L’Agence internationale de l’Energie (AIE) estime ainsi que pour limiter le réchauffement de la planète à +1,5°C, la demande de minerais critiques va quadrupler d’ici 2040.
Dans ce contexte, le secrétaire général de l’ONU Antonio Guterres a mis sur pied en avril un comité d’experts chargé d’élaborer des « garde-fous » pour cette révolution énergétique.
C’est une « réponse aux appels des pays en développement », a-t-il commenté mercredi.
Ces derniers s’inquiètent en effet que la transition énergétique puisse « reproduire et amplifier les inégalités du passé, reléguant au bas de la chaîne de production les pays en développement qui regardent d’autres s’enrichir en exploitant leur population et en mettant leur environnement en danger », a insisté le chef de l’ONU, appelant à des consultations avec les Etats membres pour faire avancer les recommandations d’ici la COP29 à Bakou en novembre.
Le but est « d’éviter les erreurs du passé », a de son côté insisté Nozipho Joyce Mxakato-Diseko, coprésidente du comité. « Nous voyons déjà des conflits provoqués par la ruée vers ces ressources, mon continent saigne », a assuré la diplomate sud-africaine devant la presse.
« La route est longue »
Le comité -composé de représentants de ministères des mines ou de l’environnement de divers pays et de spécialistes d’organisations non gouvernementales- met ainsi en avant sept « principes directeurs ».
Parmi eux, placer les droits humains (des enfants, femmes, peuples autochtones, travailleurs…) « au coeur » de toute la chaîne de production, à partir de l’extraction; protéger « l’intégrité de la planète » et des écosystèmes; ou encore assurer un « partage des bénéfices » entre les différents acteurs et pays, alors que souvent les pays en développement qui abritent ces richesses ne sont pas ceux qui en profitent le plus.
Plus concrètement, les experts, évoquant des initiatives existantes disparates, recommandent la mise en place d’un système mondial « de traçabilité, de transparence et de responsabilité » sur l’ensemble de la chaîne de production.
Ce système devrait notamment fournir une évaluation indépendante des performances environnementales et sociales des acteurs.
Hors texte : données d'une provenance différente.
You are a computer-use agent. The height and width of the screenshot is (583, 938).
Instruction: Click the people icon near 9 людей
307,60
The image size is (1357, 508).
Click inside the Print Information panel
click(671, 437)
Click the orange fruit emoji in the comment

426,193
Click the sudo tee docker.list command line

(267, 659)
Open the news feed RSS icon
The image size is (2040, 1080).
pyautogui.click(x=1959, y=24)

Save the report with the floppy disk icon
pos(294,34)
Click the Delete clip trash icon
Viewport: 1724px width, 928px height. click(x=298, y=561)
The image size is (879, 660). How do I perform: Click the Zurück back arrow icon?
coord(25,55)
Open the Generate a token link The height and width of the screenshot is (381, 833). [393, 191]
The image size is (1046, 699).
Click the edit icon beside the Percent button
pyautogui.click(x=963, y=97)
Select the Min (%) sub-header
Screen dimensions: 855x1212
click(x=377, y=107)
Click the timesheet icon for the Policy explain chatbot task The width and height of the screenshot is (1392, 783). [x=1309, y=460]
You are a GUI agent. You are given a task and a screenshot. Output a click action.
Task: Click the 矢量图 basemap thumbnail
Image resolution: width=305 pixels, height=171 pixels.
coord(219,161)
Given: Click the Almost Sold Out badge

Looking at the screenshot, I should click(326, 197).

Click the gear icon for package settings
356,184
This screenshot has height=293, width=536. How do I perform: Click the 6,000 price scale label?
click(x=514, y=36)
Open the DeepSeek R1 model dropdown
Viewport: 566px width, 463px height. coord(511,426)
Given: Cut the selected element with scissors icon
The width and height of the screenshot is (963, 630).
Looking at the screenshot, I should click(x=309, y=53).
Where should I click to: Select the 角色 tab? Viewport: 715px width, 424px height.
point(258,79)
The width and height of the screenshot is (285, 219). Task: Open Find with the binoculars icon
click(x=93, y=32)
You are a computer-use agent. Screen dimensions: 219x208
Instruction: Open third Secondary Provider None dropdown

Par exemple, données géographiques, respect des droits humains et du droit du travail, émissions de gaz à effets de serre, impacts environnementaux, corruption…
Le comité suggère également la création d’un fonds mondial, financé par les Etats et les entreprises, pour financer l’après-mine, notamment la réhabilitation des terres et le soutien des communautés locales après la fermeture d’un site.
Alors que l’AIE craint des « tensions » sur l’approvisionnement mondial en ces minerais critiques avec l’augmentation attendue de la demande, les experts de l’ONU appellent à investir dans l’innovation pour réduire la quantité nécessaire de ces minéraux et invitent à réduire les besoins par une consommation plus responsable ou encore le recyclage des produits qui en contiennent, comme les batteries.
La coalition d’ONG Climate Action Network, représentée dans le comité, a salué le rapport qui trace un chemin vers « un nouveau modèle enraciné dans l’équité et la justice ».
Mais « la route est encore longue pour que ces principes deviennent réalité », a commenté sa directrice Tasneem Essop dans un communiqué, se disant malgré tout « encouragée par la forte convergence entre gouvernements, entreprises, syndicats, peuples autochtones et ONG ».
Alors qu’avec l’explosion annoncée de la demande de ces minerais, certains industriels se tournent vers la potentielle exploitation très controversée des fonds marins, le mandat du comité d’experts ne portait que sur les mines terrestres.